____ SUPPLIED MATERIAL

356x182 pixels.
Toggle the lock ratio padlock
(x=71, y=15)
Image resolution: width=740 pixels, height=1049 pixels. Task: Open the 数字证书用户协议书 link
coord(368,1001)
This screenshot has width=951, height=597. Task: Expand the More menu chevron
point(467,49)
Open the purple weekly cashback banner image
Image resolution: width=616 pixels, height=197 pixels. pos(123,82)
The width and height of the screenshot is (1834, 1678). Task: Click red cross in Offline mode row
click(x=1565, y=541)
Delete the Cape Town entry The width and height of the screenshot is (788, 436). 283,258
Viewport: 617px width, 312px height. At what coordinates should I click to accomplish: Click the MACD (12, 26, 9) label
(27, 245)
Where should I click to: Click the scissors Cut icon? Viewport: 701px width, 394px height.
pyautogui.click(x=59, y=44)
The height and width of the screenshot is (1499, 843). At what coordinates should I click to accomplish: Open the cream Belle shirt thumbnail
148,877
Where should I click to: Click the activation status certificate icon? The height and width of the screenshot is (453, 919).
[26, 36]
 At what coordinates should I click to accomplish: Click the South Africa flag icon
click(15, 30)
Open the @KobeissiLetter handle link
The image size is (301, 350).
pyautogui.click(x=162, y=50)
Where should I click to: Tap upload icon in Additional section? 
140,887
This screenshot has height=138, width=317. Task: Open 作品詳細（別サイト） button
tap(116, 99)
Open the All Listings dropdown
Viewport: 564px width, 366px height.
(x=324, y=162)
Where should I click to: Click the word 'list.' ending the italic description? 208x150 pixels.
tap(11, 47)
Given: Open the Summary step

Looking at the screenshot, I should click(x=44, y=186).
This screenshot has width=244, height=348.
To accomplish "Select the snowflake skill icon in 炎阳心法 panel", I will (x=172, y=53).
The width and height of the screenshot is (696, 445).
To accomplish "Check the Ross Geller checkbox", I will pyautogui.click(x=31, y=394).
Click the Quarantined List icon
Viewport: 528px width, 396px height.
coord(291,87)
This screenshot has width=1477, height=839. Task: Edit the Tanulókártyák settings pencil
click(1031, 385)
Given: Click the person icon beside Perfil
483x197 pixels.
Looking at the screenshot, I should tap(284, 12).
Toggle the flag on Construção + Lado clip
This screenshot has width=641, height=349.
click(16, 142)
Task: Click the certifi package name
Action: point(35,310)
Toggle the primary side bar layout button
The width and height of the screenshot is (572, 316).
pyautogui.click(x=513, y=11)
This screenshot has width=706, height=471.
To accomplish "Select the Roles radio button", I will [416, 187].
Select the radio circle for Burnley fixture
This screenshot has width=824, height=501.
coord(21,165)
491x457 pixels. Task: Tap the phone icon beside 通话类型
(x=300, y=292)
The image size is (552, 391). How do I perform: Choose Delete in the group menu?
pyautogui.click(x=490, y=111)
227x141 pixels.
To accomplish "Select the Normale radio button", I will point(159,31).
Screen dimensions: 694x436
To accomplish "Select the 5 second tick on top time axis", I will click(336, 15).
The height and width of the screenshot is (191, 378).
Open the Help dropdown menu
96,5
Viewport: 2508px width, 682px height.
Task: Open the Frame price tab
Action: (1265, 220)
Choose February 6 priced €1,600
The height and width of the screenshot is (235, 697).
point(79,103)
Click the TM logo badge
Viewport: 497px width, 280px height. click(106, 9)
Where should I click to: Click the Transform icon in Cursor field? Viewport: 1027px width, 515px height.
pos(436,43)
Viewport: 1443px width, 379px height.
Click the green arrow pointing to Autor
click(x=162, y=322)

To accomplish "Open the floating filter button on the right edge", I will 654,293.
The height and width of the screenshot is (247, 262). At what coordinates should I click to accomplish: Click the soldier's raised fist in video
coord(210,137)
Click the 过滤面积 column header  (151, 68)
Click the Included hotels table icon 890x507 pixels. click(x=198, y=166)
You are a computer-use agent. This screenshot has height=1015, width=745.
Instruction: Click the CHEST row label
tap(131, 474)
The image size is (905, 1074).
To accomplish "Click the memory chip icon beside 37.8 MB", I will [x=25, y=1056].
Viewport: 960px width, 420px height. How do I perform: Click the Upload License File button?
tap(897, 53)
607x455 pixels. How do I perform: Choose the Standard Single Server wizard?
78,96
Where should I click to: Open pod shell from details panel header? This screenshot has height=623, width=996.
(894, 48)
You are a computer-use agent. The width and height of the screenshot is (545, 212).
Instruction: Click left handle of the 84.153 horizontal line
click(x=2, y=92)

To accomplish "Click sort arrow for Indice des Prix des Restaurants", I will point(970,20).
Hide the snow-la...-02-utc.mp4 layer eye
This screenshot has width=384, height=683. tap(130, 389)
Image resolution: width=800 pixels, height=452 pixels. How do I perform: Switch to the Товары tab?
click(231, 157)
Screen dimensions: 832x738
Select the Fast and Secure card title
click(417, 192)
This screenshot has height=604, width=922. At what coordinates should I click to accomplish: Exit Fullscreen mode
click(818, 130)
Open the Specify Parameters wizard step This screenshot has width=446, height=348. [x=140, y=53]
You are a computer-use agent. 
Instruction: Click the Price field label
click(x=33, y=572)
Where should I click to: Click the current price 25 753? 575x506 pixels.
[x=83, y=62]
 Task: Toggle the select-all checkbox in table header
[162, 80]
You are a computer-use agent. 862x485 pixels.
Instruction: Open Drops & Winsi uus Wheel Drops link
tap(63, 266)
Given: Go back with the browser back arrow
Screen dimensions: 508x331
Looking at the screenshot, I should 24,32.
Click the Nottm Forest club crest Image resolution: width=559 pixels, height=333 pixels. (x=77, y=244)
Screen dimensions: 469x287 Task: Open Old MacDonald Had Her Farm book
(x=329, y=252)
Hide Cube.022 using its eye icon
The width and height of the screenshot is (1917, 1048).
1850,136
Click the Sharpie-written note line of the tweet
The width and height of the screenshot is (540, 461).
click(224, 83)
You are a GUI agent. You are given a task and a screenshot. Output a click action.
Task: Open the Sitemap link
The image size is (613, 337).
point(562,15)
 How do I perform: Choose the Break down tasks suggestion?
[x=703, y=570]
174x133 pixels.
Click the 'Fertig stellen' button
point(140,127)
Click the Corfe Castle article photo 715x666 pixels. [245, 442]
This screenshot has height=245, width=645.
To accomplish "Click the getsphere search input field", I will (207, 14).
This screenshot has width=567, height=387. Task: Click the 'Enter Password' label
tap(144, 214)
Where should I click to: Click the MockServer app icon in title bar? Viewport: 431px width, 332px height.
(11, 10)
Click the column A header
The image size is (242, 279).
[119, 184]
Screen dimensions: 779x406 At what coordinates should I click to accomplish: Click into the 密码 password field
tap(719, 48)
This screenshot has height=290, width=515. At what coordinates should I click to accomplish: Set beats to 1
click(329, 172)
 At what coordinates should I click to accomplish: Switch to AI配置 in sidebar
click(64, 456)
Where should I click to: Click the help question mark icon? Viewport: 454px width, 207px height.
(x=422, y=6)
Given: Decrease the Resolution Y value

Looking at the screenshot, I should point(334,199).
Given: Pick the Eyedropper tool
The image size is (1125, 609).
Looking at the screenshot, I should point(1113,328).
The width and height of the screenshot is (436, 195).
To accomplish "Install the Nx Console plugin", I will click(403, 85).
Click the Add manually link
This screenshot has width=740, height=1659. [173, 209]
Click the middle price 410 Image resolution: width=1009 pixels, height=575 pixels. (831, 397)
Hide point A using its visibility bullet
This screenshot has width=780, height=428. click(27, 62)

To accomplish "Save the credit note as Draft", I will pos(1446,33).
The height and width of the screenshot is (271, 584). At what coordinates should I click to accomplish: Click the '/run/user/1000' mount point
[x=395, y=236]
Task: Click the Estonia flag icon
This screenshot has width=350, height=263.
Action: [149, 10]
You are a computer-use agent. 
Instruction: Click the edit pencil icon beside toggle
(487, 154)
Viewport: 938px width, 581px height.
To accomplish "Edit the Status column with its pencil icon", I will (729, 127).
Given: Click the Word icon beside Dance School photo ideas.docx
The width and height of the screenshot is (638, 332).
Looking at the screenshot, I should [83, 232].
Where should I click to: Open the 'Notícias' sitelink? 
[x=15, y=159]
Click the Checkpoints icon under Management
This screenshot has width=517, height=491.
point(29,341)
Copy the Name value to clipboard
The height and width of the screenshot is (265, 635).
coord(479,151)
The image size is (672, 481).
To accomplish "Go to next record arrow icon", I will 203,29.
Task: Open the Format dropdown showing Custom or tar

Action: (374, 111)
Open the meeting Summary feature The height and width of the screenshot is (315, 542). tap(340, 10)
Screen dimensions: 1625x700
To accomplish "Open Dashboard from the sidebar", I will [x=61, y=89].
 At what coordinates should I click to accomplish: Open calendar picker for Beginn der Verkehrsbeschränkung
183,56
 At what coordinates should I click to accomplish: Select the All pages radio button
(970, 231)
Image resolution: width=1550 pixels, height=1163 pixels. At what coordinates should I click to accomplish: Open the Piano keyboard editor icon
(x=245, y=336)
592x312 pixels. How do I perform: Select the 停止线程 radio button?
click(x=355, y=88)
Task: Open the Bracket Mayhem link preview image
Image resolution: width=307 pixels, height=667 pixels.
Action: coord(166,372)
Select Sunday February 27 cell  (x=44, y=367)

________

Return every line of the records in which the word "photo" is found.

• OUTPUT:
Click the Corfe Castle article photo 715x666 pixels. [245, 442]
Given: Click the Word icon beside Dance School photo ideas.docx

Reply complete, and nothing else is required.